Mechaniczny pocieszyciel
Nie oznacza to, że już dziś nie można kupić podobnego robota. Kosztujący ok. 2 tys. dolarów Pepper powstał, by odczytywać nastrój jego użytkownika, a w razie potrzeby - nawet go pocieszyć. Z kolei robot terapeutyczny przypominający pluszaka to koszt rzędu ok. 6 tys. dolarów.

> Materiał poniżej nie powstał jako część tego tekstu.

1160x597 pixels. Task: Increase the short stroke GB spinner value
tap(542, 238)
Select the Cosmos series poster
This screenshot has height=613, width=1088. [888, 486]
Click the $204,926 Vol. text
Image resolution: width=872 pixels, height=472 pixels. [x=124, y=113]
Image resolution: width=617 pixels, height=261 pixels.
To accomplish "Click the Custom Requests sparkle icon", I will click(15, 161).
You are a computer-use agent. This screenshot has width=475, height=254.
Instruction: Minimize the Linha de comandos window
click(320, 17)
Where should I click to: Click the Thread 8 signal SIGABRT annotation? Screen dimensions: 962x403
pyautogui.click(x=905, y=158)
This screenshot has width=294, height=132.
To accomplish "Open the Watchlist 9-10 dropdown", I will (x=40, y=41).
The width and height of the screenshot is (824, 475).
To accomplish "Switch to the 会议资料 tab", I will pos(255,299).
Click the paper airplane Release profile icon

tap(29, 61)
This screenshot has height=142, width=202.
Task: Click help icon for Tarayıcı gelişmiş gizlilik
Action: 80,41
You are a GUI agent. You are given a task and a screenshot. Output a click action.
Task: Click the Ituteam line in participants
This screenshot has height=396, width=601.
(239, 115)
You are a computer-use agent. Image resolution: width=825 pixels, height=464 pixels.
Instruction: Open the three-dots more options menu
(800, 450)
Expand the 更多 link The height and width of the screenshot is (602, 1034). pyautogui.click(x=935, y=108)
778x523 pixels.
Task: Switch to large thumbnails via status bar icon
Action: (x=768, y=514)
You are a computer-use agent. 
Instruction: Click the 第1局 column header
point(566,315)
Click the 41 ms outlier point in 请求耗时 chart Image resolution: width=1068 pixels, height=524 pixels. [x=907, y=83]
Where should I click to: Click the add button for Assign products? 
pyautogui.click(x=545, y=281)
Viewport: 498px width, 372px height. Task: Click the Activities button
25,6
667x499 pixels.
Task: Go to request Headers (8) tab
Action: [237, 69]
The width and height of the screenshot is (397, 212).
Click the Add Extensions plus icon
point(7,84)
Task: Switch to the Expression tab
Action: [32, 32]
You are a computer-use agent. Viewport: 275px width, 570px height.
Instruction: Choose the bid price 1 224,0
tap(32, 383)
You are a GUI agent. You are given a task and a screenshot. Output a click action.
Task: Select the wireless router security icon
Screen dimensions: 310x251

Robot Twendy-1 jest owocem pracy naukowców Uniwersytetu Wasado i w niedalekiej przyszłości pomoże starszym osobom wstać z łóżka, poda coś do picia, a nawet zrobić śniadanie. - Ten robot zna położenie łóżka, lodówki czy kuchenki - tłumaczył jego wynalazca prof. Shigekiego Sugano z Uniwersytetu Wasado. Jego zdaniem minie 30 do 50 lat, zanim niedrogie "roboty rodzinne" zjadą z taśmy montażowej niczym samochody.
Dziennikarska robota
A może android-prezenter telewizyjny? To zaś propozycja Tokijskiego Muzeum Technologicznego. Badacze zastrzegają jednak, że ten robot nie trafi na razie do sprzedaży, a do jego poprawnego działania niezbędny jest operator. Inną propozycją jest za to "telenoid" przypominający pozbawioną kończyn lalkę, a służący do nauki mówienia i umiejący czytać z ruchu warg.